September 4, 2007

Snakes

Somebody who knows a lot more than I about this sort of thing says that neurosis has nothing to do with how one behaves or how one suffers. It has nothing to do with the fact that the psyche, the self, is already infused with contradictions. Rather is neurosis primarily the failure of the capacity to attend to the truth about oneself, whatever it may be, with an awareness free of emotionalism — a capacity that the great spiritual masters called sobriety.

All of which reminds me of all sorts of things in our current miasma in church and state, but also reminds me of a story I’ve told here before and will tell again in one way or another. Because it might even be a parable.

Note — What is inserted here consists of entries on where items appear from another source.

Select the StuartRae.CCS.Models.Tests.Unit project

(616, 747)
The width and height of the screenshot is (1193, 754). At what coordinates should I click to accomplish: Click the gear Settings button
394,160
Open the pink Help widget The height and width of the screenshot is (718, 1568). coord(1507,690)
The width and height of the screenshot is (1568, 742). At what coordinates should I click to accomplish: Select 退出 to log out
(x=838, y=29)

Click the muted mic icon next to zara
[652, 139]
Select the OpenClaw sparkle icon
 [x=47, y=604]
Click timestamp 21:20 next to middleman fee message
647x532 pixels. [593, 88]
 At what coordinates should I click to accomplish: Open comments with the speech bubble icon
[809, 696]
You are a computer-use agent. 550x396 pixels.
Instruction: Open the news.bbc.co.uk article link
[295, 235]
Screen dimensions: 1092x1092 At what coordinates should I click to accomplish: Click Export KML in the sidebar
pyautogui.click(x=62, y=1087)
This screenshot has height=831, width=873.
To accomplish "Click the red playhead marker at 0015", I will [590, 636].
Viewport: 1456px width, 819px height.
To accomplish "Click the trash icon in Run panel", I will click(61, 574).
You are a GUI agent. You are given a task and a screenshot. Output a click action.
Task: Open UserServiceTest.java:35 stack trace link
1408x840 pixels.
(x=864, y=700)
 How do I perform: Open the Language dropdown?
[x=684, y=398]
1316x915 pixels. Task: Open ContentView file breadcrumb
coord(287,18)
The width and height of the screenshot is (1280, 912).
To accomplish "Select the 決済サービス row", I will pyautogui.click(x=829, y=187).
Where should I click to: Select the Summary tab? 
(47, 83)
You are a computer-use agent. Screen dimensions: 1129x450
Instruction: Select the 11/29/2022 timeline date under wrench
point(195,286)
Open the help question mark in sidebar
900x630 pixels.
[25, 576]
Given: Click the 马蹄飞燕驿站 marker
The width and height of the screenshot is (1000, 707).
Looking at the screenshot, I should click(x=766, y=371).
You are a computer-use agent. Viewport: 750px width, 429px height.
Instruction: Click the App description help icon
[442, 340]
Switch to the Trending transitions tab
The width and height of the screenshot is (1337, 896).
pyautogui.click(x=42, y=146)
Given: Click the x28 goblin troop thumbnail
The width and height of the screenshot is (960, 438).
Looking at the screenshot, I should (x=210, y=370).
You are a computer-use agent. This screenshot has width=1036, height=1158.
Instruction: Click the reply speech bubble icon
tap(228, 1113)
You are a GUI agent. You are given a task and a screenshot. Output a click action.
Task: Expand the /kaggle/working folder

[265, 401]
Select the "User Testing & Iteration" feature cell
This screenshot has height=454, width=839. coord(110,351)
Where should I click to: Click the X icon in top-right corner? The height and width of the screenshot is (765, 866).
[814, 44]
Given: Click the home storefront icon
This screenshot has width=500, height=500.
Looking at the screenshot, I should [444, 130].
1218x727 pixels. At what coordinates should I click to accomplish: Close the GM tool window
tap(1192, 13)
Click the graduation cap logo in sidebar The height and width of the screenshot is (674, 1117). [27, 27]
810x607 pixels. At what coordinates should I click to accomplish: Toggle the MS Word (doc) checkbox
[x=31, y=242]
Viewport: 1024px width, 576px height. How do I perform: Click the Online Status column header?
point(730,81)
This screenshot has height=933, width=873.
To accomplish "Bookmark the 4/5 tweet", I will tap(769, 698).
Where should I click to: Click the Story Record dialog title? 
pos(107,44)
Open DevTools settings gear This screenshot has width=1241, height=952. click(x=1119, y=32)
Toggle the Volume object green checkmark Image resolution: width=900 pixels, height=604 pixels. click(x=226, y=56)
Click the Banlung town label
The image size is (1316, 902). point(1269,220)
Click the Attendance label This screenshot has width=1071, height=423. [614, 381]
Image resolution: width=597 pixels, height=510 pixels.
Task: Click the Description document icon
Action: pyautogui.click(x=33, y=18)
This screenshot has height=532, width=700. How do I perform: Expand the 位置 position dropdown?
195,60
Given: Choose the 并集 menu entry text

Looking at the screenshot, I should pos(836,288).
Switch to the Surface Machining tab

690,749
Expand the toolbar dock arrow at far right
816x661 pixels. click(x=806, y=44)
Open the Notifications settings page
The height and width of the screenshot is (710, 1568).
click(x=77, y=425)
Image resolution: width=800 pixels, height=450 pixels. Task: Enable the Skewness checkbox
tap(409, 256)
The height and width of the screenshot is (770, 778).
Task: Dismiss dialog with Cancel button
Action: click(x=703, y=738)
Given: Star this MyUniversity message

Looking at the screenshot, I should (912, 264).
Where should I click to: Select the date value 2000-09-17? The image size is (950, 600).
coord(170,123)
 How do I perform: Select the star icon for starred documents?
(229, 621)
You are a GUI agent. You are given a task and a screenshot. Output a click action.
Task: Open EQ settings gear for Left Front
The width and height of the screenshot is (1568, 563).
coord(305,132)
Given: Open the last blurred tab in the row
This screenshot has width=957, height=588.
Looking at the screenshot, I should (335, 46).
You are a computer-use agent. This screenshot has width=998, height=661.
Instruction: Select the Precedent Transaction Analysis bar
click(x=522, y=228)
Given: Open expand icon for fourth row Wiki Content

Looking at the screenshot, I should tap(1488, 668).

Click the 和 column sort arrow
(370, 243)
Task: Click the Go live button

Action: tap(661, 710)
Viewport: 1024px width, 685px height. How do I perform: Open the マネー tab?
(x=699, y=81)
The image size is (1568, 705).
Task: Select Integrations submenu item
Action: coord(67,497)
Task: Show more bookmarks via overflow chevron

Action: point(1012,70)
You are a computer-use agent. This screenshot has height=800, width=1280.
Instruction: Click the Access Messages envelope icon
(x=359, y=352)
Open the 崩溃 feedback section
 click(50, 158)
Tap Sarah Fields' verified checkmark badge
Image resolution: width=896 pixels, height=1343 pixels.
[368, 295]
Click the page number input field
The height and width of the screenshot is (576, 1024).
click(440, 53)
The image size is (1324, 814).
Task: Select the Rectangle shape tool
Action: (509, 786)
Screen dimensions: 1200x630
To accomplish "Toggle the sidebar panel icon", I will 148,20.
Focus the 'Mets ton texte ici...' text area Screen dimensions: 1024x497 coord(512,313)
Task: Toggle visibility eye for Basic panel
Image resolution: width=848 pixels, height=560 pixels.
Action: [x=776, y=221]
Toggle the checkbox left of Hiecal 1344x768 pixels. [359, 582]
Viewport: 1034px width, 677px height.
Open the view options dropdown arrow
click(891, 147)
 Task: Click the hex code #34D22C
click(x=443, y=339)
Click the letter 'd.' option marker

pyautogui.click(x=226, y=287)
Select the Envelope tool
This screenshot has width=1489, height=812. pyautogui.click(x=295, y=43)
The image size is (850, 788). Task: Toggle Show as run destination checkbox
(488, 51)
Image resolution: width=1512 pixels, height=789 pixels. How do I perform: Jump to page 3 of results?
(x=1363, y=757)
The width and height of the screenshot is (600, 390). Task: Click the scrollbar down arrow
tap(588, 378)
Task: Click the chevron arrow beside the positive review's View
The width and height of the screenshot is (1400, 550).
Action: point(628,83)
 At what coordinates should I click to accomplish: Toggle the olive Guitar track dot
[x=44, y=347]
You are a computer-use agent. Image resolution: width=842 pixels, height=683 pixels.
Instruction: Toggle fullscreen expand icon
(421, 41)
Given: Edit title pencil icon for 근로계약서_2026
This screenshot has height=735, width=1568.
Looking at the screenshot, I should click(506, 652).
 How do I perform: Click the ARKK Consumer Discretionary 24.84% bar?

A very inebriated woman staggered across the back yard of a suburban residence one balmy autumn afternoon and caught the attention of the older couple who lived there. She looked quite helpless and disoriented. The yard backed up to a steep bluff overlooking the edge of a deep lake. Fearing for her safety, the couple went out to see what they might do. The woman resisted forcefully and said she wanted to kill herself by jumping off the cliff into the lake. They were able to distract her long enough to phone their pastor who lived nearby to come and help.

“Why did you frighten these people?” the parson asked the woman. “Why didn’t you go ahead and jump?”

“Because,” said the woman, “I’d have to walk through all that underbrush by the bluff. There may be snakes. I hate snakes.”